While wading through the spreadsheet, tenure trends started to appear in the data which enabled some crude tenure predictions. It soon became clear that it would not be practical to mentally compute 100,000+ property tenure predictions. This was the light bulb moment; would it be possible to develop computer models to make fast and reliable predictions instead?

At this point the project needed some specialist academic support.

Mark writes:

I was brought in by Russell to help develop computer aided intelligence to help model property tenure. A particular requirement was to help identify properties that were in need of regulatory intervention. I had heard about some of the work Newham Council was doing to tackle slum housing and was keen to support the project.

The task was to develop a system that allowed prediction of tenure, given the data held by the council. There are several stages in producing computer models of this sort:

Identify the outcome you want to achieve.
Obtain suitable data to help the modelling process.
Check and "tidy up" the input data.
Develop a modelling method.
Run the model and identify possible "predictor" variables.
Check the model for "accuracy".
Refine and revise the model using new and updated data.

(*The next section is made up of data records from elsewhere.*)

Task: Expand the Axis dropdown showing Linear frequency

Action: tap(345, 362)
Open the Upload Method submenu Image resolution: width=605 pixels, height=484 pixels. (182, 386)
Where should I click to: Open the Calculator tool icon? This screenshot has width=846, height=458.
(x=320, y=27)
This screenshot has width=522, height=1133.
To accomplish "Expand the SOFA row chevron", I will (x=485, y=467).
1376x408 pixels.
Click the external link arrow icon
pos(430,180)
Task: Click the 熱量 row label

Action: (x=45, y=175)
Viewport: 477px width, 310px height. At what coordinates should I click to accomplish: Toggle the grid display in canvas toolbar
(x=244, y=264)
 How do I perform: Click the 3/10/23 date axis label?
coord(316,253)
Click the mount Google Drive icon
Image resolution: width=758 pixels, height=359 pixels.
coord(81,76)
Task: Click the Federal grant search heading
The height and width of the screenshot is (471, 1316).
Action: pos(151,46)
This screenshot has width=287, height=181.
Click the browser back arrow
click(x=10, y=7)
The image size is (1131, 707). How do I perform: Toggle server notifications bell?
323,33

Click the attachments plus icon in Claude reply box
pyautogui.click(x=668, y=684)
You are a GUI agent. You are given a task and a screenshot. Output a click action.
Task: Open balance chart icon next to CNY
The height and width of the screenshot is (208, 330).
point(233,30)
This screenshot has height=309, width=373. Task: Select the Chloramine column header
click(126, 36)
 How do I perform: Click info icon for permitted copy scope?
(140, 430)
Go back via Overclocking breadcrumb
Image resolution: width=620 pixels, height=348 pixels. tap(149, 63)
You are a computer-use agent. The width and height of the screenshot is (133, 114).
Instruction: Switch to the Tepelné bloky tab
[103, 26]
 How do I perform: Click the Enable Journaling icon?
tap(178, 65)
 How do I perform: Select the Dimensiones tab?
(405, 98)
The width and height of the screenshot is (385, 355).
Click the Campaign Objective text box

Note that the process is not entirely linear, particularly in the later stages. New data is being acquired all the time and this generally means your model can benefit. A model is not a fixed entity and can be revised and altered to reflect changes in the data.

Obtaining data

Councils hold a huge amount of data about properties. The large quantity of data is a double-edged sword, on one hand lots of data helps the "predictive capacity" of a model, on the other hand there are more data to check!

An important component of predictive modelling is in preparing the data. Computers are literal entities and database entries such as "Yes", "yes", "Y" and "y" are regarded as four separate items. Often a considerable period of time is required to "tidy", validate and prepare the data.

Developing a model

We used R: the statistical programming language, for model development. It is powerful and flexible and eminently suitable for the task. It is also free and Open Source.

There are various "kinds" of regression modelling and so it is important to identify what you are trying to achieve. We realised that the important question was "is a property privately rented?" This meant that we would use a method called Logistic Regression, which is a form of generalised linear model using binomial data. In other words, our potential property tenure can be regarded as privately rented or not.

The starting point for a predictive model of this kind is data where the outcome is known. In other words, we already know which properties are HMO. The task is to develop a model that contains the most "useful" variables and allows prediction for data where the outcome is unknown.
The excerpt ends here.